--- START ---

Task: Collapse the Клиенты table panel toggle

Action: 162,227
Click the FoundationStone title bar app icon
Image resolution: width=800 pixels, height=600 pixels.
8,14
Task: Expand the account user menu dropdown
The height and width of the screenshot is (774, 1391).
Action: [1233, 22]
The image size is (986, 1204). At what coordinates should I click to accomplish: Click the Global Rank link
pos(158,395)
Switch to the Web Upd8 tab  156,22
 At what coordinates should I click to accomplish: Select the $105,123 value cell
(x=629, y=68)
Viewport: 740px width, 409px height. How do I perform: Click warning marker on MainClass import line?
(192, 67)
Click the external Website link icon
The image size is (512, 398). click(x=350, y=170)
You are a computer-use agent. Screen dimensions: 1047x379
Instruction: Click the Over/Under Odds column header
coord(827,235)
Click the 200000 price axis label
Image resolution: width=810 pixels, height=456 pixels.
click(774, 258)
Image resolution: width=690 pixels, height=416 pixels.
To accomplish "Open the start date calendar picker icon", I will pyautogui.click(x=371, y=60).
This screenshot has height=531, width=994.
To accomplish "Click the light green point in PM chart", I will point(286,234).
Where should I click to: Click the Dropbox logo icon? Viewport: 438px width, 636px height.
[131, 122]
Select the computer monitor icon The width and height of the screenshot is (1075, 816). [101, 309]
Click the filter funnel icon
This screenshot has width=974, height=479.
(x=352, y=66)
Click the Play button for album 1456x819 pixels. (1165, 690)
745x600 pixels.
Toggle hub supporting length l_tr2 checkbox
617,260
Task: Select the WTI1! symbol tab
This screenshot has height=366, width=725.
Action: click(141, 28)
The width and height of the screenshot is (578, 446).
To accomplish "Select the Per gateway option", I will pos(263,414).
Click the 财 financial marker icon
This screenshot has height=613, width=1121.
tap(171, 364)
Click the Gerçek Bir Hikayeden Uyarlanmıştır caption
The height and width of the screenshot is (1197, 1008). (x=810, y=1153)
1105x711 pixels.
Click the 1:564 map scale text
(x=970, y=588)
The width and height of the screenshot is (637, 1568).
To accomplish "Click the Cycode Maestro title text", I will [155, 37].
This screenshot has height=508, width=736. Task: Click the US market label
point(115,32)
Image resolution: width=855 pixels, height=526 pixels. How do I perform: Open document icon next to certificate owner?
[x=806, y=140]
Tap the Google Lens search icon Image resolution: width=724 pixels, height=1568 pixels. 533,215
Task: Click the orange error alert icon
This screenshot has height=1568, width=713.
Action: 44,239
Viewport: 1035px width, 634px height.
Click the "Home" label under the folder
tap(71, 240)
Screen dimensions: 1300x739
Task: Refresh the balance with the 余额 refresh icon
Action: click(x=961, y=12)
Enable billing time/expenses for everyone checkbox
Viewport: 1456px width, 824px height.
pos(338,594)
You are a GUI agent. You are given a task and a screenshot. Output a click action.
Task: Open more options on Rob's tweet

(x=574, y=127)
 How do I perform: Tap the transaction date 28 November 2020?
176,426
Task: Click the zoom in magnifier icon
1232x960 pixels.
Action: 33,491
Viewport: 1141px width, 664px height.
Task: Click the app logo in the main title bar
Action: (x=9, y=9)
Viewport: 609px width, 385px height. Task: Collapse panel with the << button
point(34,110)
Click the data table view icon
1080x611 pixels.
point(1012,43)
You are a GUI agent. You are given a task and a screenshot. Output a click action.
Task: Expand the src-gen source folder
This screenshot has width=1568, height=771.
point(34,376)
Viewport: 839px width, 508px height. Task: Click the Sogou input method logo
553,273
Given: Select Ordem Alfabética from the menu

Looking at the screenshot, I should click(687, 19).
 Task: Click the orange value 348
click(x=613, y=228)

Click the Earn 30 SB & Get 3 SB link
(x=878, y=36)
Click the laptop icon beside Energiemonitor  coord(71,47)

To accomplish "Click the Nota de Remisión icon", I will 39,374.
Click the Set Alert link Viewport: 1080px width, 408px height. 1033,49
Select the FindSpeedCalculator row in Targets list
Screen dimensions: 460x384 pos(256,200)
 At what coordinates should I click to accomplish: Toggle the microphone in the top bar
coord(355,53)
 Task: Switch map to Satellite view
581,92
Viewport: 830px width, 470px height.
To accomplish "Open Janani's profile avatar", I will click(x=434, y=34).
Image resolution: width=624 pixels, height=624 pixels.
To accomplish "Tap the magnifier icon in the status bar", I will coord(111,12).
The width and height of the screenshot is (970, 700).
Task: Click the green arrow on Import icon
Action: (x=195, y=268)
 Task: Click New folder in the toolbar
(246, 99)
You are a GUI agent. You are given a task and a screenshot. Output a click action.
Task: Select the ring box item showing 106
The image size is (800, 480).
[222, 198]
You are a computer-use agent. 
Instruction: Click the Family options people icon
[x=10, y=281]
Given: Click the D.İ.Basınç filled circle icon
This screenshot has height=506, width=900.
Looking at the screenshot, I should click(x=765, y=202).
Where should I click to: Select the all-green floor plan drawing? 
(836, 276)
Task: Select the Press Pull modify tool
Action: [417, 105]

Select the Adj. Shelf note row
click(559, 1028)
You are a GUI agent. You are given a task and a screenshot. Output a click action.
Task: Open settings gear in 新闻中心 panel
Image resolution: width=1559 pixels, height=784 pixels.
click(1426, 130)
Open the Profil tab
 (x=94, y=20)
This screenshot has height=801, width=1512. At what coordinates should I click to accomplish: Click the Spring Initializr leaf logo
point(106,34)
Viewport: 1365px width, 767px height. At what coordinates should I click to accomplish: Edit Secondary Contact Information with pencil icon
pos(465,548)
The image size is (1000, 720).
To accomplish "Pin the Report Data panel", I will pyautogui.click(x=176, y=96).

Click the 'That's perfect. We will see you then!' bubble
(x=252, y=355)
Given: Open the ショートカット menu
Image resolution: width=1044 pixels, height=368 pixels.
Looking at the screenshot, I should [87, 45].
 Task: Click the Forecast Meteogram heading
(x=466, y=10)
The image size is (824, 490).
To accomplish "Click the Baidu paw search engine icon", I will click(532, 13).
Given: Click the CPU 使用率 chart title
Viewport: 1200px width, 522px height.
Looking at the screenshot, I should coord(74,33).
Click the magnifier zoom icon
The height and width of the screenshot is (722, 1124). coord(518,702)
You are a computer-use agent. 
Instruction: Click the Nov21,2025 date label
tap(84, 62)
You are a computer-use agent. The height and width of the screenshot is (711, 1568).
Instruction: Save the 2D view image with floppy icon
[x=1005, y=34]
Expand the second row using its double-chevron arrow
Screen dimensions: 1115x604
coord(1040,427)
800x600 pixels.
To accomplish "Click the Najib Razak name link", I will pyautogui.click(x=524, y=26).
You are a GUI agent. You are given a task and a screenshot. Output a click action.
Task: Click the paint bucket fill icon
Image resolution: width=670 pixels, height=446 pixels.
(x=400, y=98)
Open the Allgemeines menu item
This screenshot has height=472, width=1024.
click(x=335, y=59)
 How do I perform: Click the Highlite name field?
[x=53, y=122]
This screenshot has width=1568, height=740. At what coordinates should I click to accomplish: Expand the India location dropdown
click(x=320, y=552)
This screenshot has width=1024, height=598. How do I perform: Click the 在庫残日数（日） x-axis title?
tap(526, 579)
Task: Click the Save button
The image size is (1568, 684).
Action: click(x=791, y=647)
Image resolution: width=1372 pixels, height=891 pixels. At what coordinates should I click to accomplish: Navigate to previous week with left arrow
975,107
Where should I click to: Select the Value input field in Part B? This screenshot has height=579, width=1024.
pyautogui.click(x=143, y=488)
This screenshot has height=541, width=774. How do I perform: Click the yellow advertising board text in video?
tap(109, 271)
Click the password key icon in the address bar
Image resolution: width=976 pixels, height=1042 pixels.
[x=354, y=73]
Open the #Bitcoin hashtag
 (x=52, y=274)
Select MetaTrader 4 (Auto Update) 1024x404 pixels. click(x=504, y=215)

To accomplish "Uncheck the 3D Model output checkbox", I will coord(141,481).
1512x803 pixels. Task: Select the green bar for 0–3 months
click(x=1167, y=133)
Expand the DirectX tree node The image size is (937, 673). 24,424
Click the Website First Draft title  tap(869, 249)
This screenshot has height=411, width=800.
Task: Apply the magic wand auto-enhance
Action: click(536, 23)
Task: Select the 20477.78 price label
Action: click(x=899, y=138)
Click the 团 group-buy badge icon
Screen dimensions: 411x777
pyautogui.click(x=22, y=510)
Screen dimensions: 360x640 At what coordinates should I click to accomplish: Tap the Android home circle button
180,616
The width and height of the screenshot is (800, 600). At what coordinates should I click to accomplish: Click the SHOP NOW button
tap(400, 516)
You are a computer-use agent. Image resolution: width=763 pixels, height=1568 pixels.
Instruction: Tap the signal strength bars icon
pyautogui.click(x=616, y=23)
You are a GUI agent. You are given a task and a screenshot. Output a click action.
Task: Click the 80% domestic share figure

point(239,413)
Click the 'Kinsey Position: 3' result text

--- END ---

- **WHAT IS EXPECTED**
Return nothing but the lines from the top of the records above through the line that has "You are a computer-use agent. Screen". Keep each one exact.

- **THE ANSWER**
Task: Collapse the Клиенты table panel toggle

Action: 162,227
Click the FoundationStone title bar app icon
Image resolution: width=800 pixels, height=600 pixels.
8,14
Task: Expand the account user menu dropdown
The height and width of the screenshot is (774, 1391).
Action: [1233, 22]
The image size is (986, 1204). At what coordinates should I click to accomplish: Click the Global Rank link
pos(158,395)
Switch to the Web Upd8 tab  156,22
 At what coordinates should I click to accomplish: Select the $105,123 value cell
(x=629, y=68)
Viewport: 740px width, 409px height. How do I perform: Click warning marker on MainClass import line?
(192, 67)
Click the external Website link icon
The image size is (512, 398). click(x=350, y=170)
You are a computer-use agent. Screen dimensions: 1047x379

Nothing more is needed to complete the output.